Records of locating words and elements:
━━━

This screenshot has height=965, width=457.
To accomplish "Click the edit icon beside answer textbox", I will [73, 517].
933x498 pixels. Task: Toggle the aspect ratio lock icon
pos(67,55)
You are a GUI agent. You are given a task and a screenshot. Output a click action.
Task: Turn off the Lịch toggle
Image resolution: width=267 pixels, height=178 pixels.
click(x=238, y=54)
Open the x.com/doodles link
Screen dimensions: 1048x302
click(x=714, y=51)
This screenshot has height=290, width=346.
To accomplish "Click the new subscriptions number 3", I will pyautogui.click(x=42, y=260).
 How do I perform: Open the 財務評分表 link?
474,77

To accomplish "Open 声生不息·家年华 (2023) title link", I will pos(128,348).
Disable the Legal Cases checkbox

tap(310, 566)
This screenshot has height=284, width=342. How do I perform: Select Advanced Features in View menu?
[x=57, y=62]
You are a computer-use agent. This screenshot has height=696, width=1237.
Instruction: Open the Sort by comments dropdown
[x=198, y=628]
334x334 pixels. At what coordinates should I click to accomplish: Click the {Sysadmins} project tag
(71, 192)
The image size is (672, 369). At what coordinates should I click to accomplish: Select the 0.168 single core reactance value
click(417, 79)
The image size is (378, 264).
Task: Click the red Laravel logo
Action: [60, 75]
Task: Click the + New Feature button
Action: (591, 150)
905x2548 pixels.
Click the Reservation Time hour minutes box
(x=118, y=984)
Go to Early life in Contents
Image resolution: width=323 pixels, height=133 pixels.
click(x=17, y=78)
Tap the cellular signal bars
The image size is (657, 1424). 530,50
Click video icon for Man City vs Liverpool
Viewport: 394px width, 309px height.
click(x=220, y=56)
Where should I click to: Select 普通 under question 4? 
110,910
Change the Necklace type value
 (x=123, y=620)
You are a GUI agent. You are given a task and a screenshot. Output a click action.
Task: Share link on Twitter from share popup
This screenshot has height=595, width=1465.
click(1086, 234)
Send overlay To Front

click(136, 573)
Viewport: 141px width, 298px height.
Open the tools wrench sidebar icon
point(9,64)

━━━

### [To do]
Please copy every line of the listing above word for word, leaving nothing out.

### [Expected answer]
This screenshot has height=965, width=457.
To accomplish "Click the edit icon beside answer textbox", I will [73, 517].
933x498 pixels. Task: Toggle the aspect ratio lock icon
pos(67,55)
You are a GUI agent. You are given a task and a screenshot. Output a click action.
Task: Turn off the Lịch toggle
Image resolution: width=267 pixels, height=178 pixels.
click(x=238, y=54)
Open the x.com/doodles link
Screen dimensions: 1048x302
click(x=714, y=51)
This screenshot has height=290, width=346.
To accomplish "Click the new subscriptions number 3", I will pyautogui.click(x=42, y=260).
 How do I perform: Open the 財務評分表 link?
474,77

To accomplish "Open 声生不息·家年华 (2023) title link", I will pos(128,348).
Disable the Legal Cases checkbox

tap(310, 566)
This screenshot has height=284, width=342. How do I perform: Select Advanced Features in View menu?
[x=57, y=62]
You are a computer-use agent. This screenshot has height=696, width=1237.
Instruction: Open the Sort by comments dropdown
[x=198, y=628]
334x334 pixels. At what coordinates should I click to accomplish: Click the {Sysadmins} project tag
(71, 192)
The image size is (672, 369). At what coordinates should I click to accomplish: Select the 0.168 single core reactance value
click(417, 79)
The image size is (378, 264).
Task: Click the red Laravel logo
Action: [60, 75]
Task: Click the + New Feature button
Action: (591, 150)
905x2548 pixels.
Click the Reservation Time hour minutes box
(x=118, y=984)
Go to Early life in Contents
Image resolution: width=323 pixels, height=133 pixels.
click(x=17, y=78)
Tap the cellular signal bars
The image size is (657, 1424). 530,50
Click video icon for Man City vs Liverpool
Viewport: 394px width, 309px height.
click(x=220, y=56)
Where should I click to: Select 普通 under question 4? 
110,910
Change the Necklace type value
 (x=123, y=620)
You are a GUI agent. You are given a task and a screenshot. Output a click action.
Task: Share link on Twitter from share popup
This screenshot has height=595, width=1465.
click(1086, 234)
Send overlay To Front

click(136, 573)
Viewport: 141px width, 298px height.
Open the tools wrench sidebar icon
point(9,64)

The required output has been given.